By enumerating phenomena of interest, an ontology allows people to communicate clearly and efficiently about the ideas that are represented. For scientists and researchers, a shared ontology makes it possible to accurately describe and express their constructs, theories, experiments, and methods. In particular, shared ontologies are critical for comparison of results from different experiments and observations. Scientific communities and scientific progress depend on investigators being able to evaluate one another’s theories and to build on one another’s work, but these fundamental aspects of the scientific process cannot be achieved in the absence of shared terms and the ability to communicate in a consistent manner. Ontologies also support communication about theories, experiments, knowledge, and insights among disparate communities of practice. Shared terms provide a standard mechanism for workers from many different stakeholder groups—who have their own customs, their own jargon, their own world views—to embrace a piece of common information and to act on it accordingly.
Shared ontologies make it possible for researchers to integrate their data with those of other scientists, pooling results and making it possible to explore hypotheses with larger sample sizes and different sets of subjects. Such pooling is possible only if investigators use the same terms to describe the same phenomena or if there are clear mappings between the idiosyncratic terms that one investigator may use and the standard terms used generally in the scientific community. Unfortunately, the absence of widely shared ontologies in the behavioral sciences has been at the root of debates among investigators that focus on differences in measurement and operationalization. Ontology development could help to move research domains toward more broadly accepted nomenclature for a topic of interest.

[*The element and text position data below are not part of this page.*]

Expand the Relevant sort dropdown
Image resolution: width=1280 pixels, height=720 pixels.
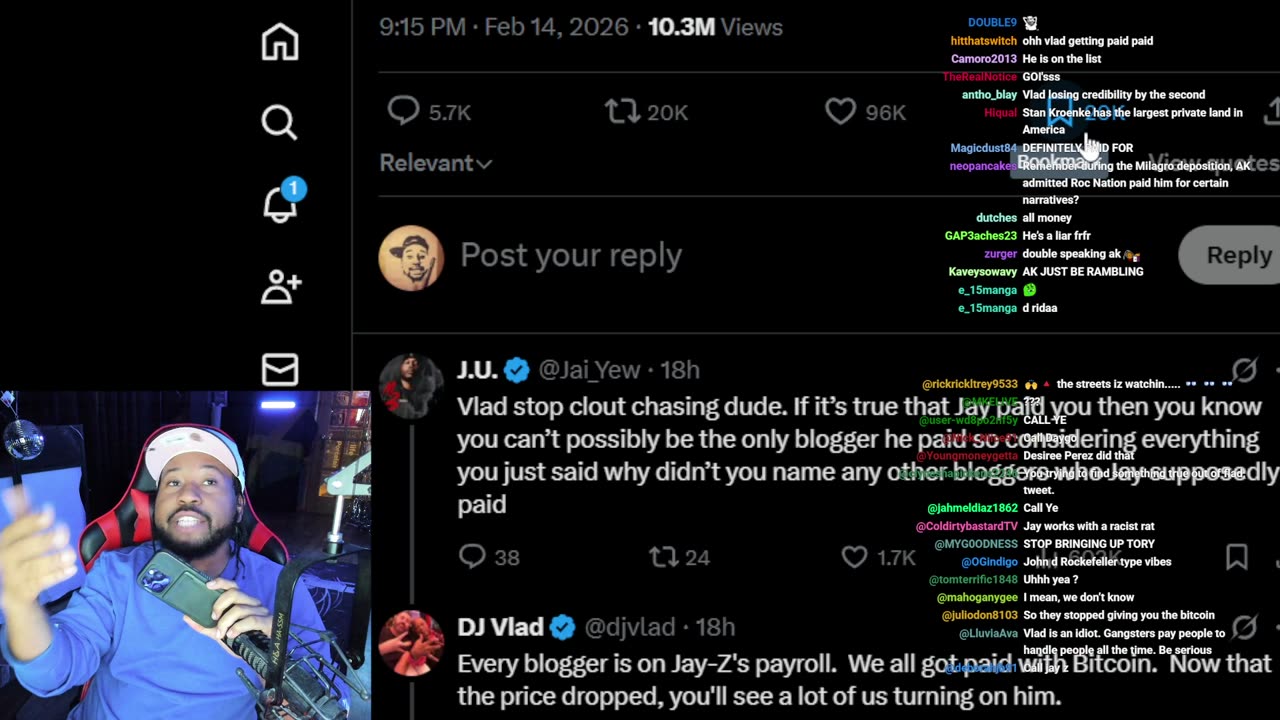[436, 163]
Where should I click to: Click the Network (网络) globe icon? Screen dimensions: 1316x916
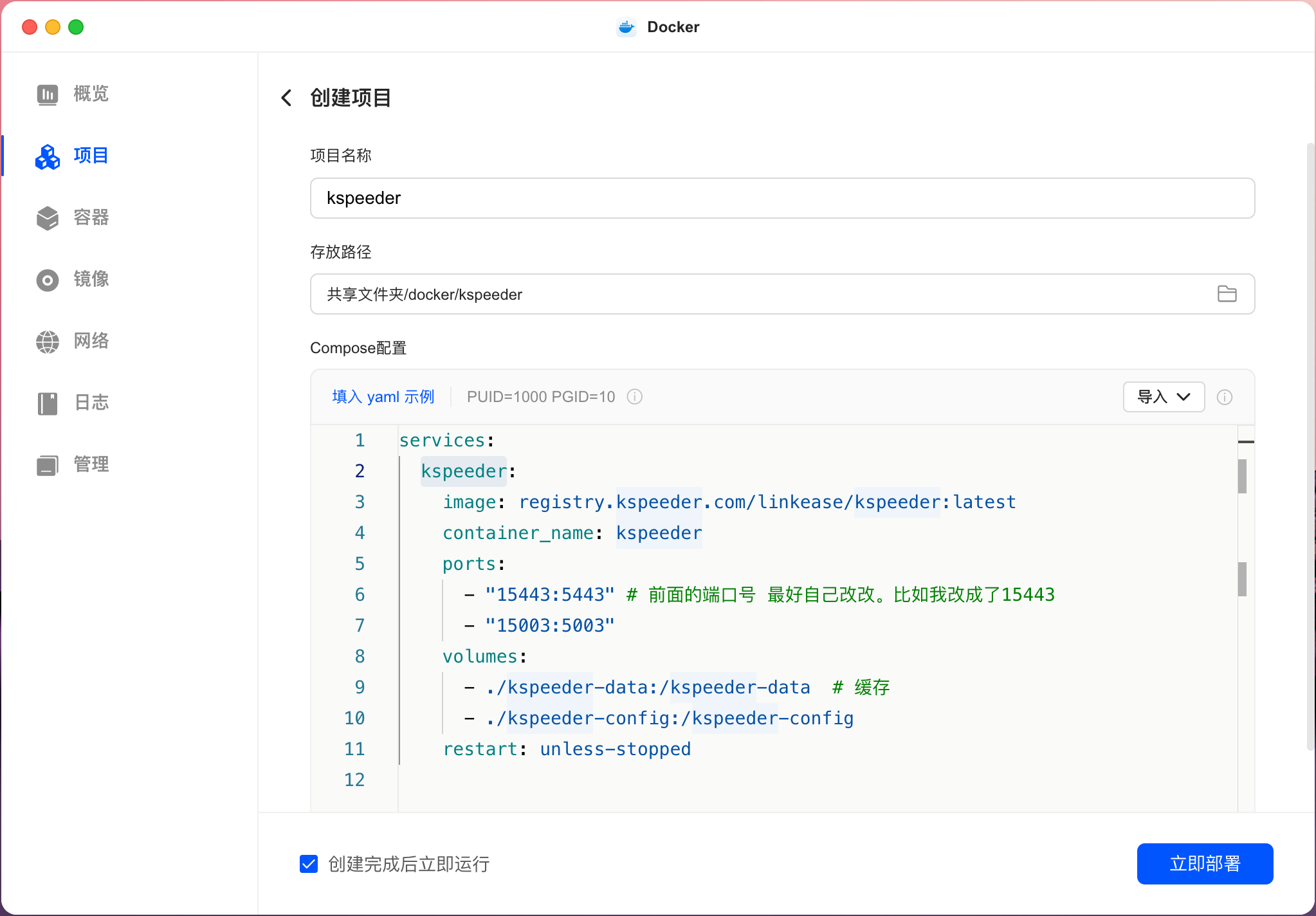(x=47, y=342)
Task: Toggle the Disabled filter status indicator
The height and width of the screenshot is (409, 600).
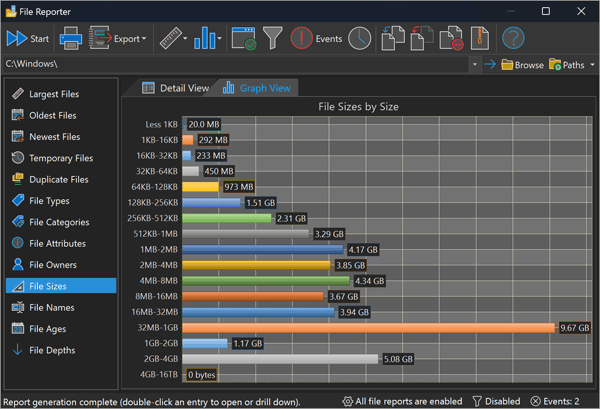Action: click(495, 401)
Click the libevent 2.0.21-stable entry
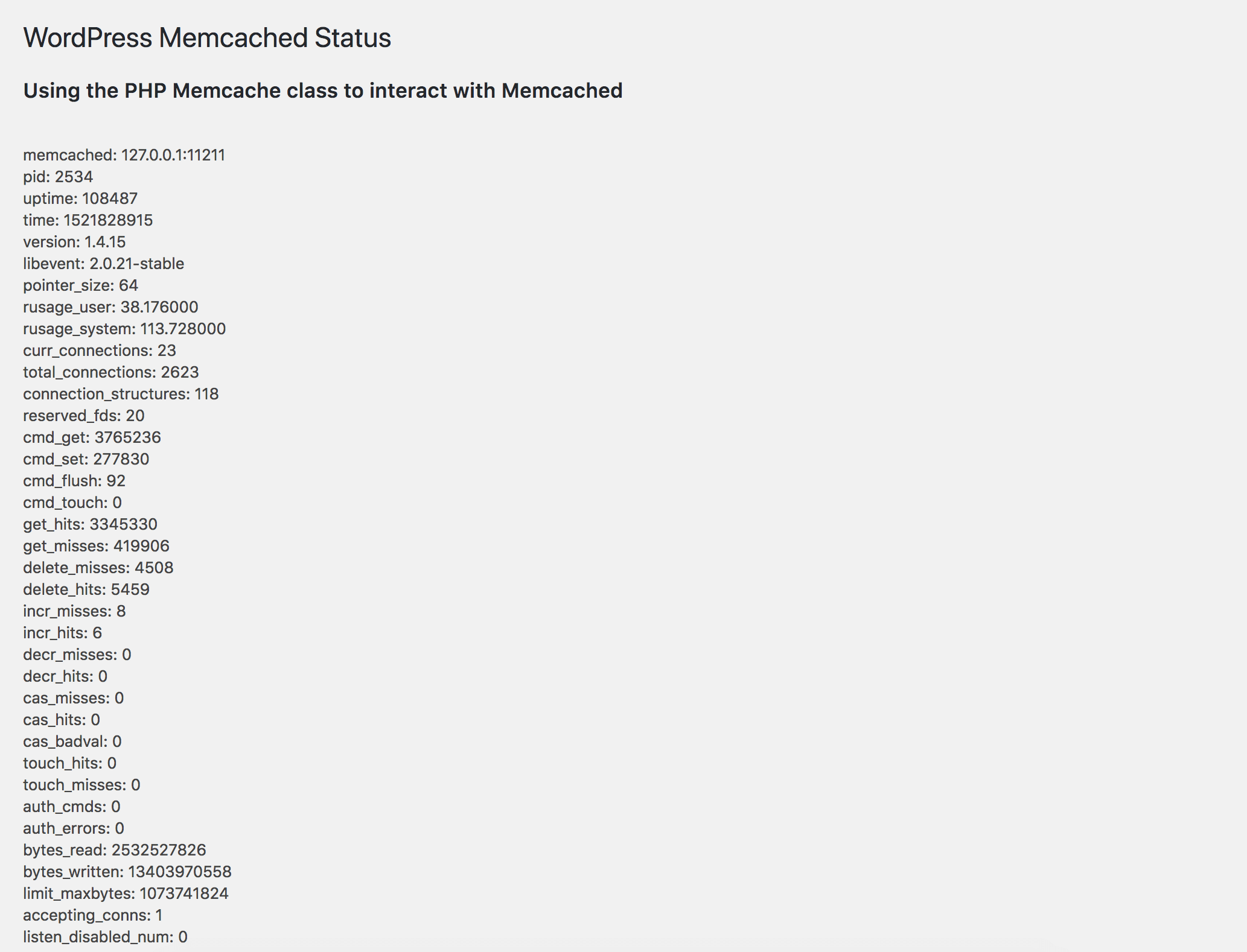This screenshot has height=952, width=1247. pos(104,264)
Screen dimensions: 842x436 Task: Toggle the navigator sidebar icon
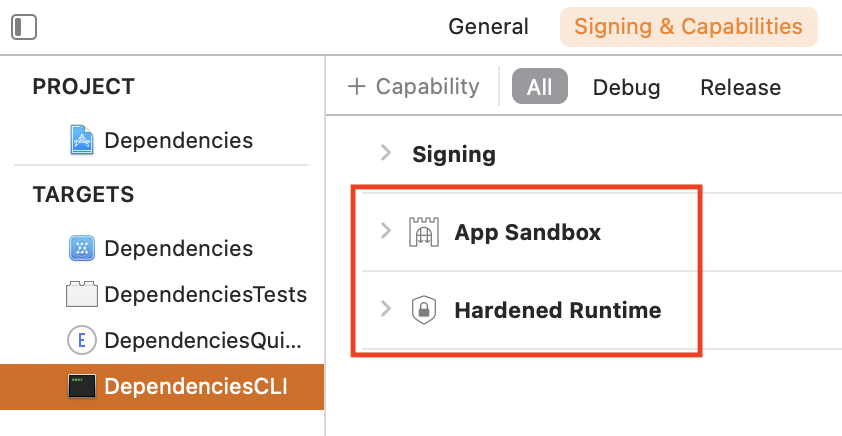tap(24, 27)
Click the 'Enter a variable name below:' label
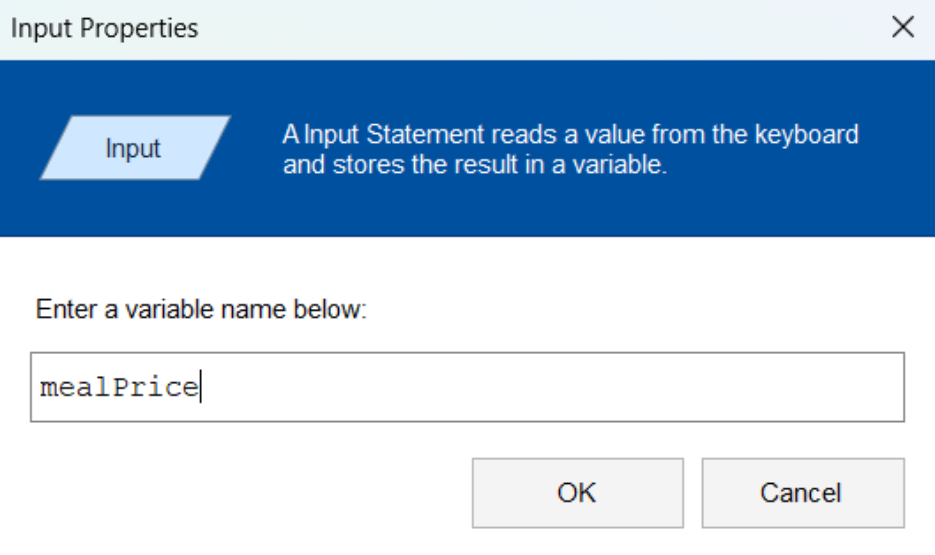The width and height of the screenshot is (935, 555). click(x=201, y=309)
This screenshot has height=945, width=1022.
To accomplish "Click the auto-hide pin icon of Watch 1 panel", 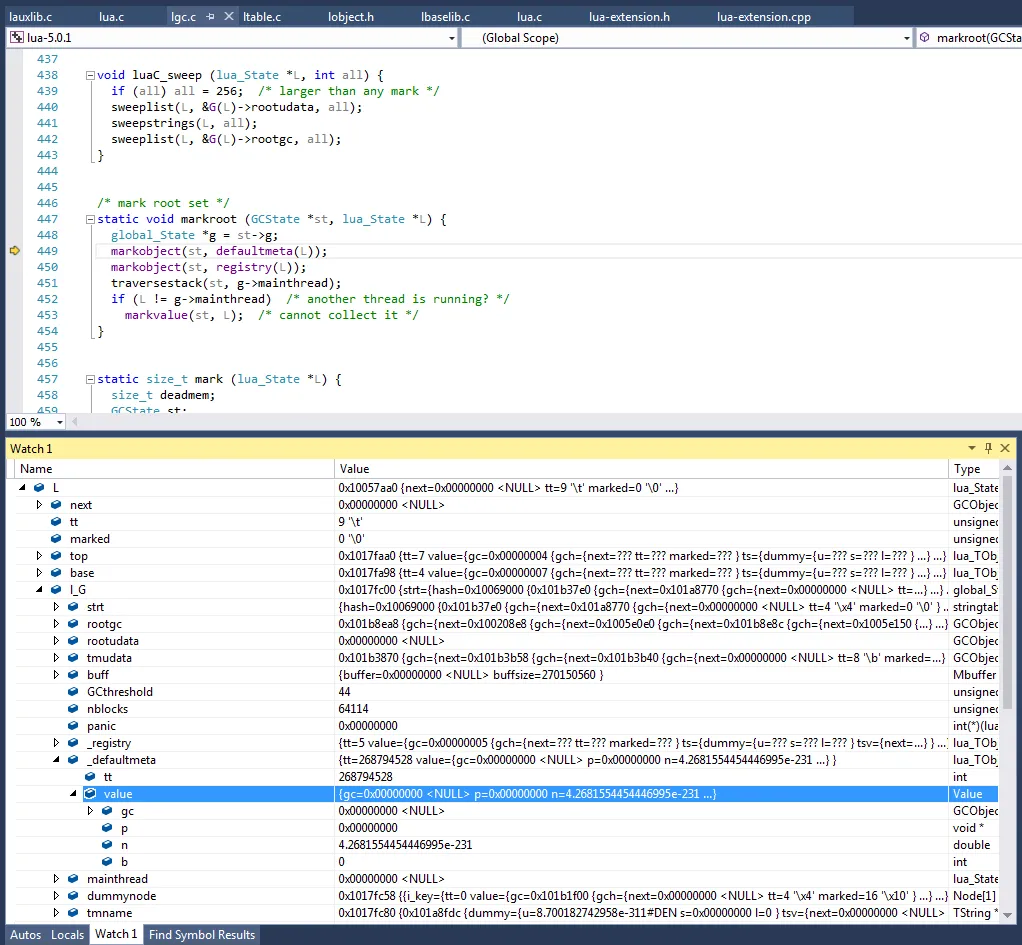I will pos(988,449).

Optimal searching of the scientific literature (and datasets) is facilitated by indexing of the contents of bibliographic databases using controlled terms, which enables search engines to use those terms to find appropriate content. Use of controlled terms is important for bibliographic retrieval, as authors frequently describe their research in inconsistent ways, and there is no way for an individual searching the literature to know all the idiosyncratic ways in which researchers describe and refer to their work. In general, formal ontologies support searches that can be more tailored to the user’s needs because they allow more abstract or more granular terms
related to an initial term of interest to be easily identified and used. Such ontologies may also be able to incorporate external ontologies, making it easy to identify new search terms and easing the maintenance of the search engine as the external ontologies evolve.
Comparison and Analysis of Data
Researchers can take advantage of the hierarchies inherent in an ontology to assist with data analysis and interpretation. An ontology allows researchers to categorize observations and to identify the general principles that those points represent. The formal specification of both the essential elements of a scientific discipline and the key relationships among them enables its practitioners to clarify their shared world view and to communicate with one another with the clarity needed to advance scientific knowledge.